Dr. Benson assigned us to use some of the recording gear at the Center for Bioacoustics, make some recordings of organisms, and report on it. He wasn’t particular. So, we decided to multi-task a bit and set up the recorder while we were at the SURF facility, capturing the sounds of the male prairie chickens doing their thing.
The first day that we recorded there were two males who made the preponderance of sounds, with a third male making occasional contributions. So we had 45 minutes of prairie chicken sounds to somehow analyze. Not really wishing to get much, much more familiar with the Kay Sona-Graph, I wrote a simple event recorder program, worked out a set of keys for the acoustic events on tape, and set about keying in event values based on closely listening to the tape. At the end, I had a bunch of timestamps and event codes. I wrote another program, this one in Perl, to make a report of the three call types. Then we ran some statistics… and everything was clearly significant. I’ve never had a another dataset like that, before or since.
To let you in on this, you need to know that each male puts on a stereotyped display behavior for the females. Both the behavior and the resulting sound are called a boom, but it really sounds like a low “whoo-hooo-whoo” noise. Males also cackle, which is familiar if you’ve ever heard a chicken do so. And the third vocalization type is a short, sharp noise called a pwoik. That’s the sort of word you only find because you’ve had success using some other search keywords to find relevant papers. It is the boom, though, that gets the girls, if at all.
So, start reeling off the hypotheses… do males preferentially emit booms when other males are quiet? Yes, that’s significant. Do males preferentially emit pwoiks in the midst of other males’ booms? Yes, that’s significant. Do they emits cackles preferentially during other males’ booms? Yes, that’s significant.
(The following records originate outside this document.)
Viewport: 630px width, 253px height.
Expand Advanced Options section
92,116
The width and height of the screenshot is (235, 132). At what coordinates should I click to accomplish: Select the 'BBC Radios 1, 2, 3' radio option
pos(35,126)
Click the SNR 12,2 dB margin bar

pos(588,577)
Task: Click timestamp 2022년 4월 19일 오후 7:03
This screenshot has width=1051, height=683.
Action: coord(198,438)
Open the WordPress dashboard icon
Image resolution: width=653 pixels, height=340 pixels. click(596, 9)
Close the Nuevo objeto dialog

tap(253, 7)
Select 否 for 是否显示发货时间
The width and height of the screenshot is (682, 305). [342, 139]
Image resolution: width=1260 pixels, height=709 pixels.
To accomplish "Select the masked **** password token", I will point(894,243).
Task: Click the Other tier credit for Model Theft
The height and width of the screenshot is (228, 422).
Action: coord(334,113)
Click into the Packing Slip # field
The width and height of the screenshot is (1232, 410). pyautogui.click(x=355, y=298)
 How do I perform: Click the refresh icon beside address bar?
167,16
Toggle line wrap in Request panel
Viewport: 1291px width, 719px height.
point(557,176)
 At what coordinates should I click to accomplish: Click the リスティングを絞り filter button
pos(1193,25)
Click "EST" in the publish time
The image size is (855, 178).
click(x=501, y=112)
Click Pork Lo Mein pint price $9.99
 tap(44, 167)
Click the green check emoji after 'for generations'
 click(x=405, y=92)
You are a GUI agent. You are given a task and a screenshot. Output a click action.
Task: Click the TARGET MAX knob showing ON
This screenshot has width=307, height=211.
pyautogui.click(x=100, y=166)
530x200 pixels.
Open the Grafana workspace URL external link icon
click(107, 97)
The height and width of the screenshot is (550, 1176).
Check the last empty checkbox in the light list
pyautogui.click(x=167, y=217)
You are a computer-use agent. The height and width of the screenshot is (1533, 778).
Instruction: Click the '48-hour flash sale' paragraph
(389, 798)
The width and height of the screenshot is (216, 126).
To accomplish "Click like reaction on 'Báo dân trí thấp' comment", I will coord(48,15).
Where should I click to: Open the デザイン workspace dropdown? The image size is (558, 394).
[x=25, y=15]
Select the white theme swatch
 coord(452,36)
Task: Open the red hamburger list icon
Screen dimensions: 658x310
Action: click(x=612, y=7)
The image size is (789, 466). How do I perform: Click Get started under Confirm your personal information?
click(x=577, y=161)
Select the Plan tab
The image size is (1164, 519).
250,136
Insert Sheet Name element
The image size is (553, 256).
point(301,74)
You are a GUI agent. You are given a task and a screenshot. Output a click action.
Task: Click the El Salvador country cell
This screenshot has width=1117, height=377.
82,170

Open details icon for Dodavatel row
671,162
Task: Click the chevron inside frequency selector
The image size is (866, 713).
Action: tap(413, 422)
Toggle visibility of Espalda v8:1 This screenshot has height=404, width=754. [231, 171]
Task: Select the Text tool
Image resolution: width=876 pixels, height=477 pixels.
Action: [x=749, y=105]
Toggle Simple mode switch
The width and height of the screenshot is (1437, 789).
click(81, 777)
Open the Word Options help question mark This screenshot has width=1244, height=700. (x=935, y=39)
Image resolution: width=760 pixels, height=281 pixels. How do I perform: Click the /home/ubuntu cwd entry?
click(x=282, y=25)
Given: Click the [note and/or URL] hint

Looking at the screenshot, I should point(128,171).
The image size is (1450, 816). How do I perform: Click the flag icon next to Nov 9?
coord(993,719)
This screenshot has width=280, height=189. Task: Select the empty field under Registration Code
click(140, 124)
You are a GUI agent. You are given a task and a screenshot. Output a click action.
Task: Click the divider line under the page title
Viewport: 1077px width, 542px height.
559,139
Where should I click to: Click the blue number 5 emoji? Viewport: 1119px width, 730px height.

There had been some time that had passed between when we recorded that first batch of data and when we next recorded there. By then, there were half a dozen calling males. While it was possible to keep up with keying events in the event recorder program for two, sometimes three, males, there was no way to do the same for six at a time. A different approach had to be used. It wasn’t until 1996 when we came up with it. Our acoustic data had been recorded on a camcorder, so step one was to copy that to standard audiocassettes. Step two was to use a table of random numbers to come up with a tape offset index, and then move the tape in the deck to the indicated offset. Step three: digitize a 30 s sample of sound from the tape into the Canary sound analysis program from Cornell. Step four was to then find and log every vocalization in the sample. When I first did this, I found that I could completely process a 30 s sound sample in about an hour’s time. With practice, I got this down to about forty minutes, as did our special projects student, Lissa Davis. Repeat steps two through four…
Note the difference in time efficiency between the event recorder and the sound analysis approach. After 45 minutes of event recording, there was a dataset ready for processing. We processed 44 sound samples the other way, representing a probable investment of about 60 hours of work, which gave us a total of 22 minutes of examined time. And, when we ran the statistics again, the results were very similar to those obtained in the original dataset produced by event recording.
We presented on this at the 1996 Animal Behavior Society meeting in Flagstaff, AZ. And events conspired to keep us too busy to do anything further with this work, until now. It took a bit of search to locate our original data and analysis files, but now that I’ve got those in hand I’m working this up into a manuscript.
But what does it mean? The male Greater Prairie Chickens appear to prefer to emit their mate-attracting boom call when nobody else is currently making noise. That makes sense. Other males preferentially emit pwoiks and cackles while another male is producing a boom. This bears some thought. Does a sort of acoustic competition occur here, such that distracting a female in assessment of another male’s boom call helps make it more likely that one will, in the aggregate, receive more attention from other females? To address that would require a lot more observation of lekking prairie chickens, such that one could quantify patterns of female assessment and whether there is a higher rate of post-display copulation when the display was uninterrupted than when interruptions occur. For now, what we’ve got is the data on the males and their apparent competitive use of sound on the lek.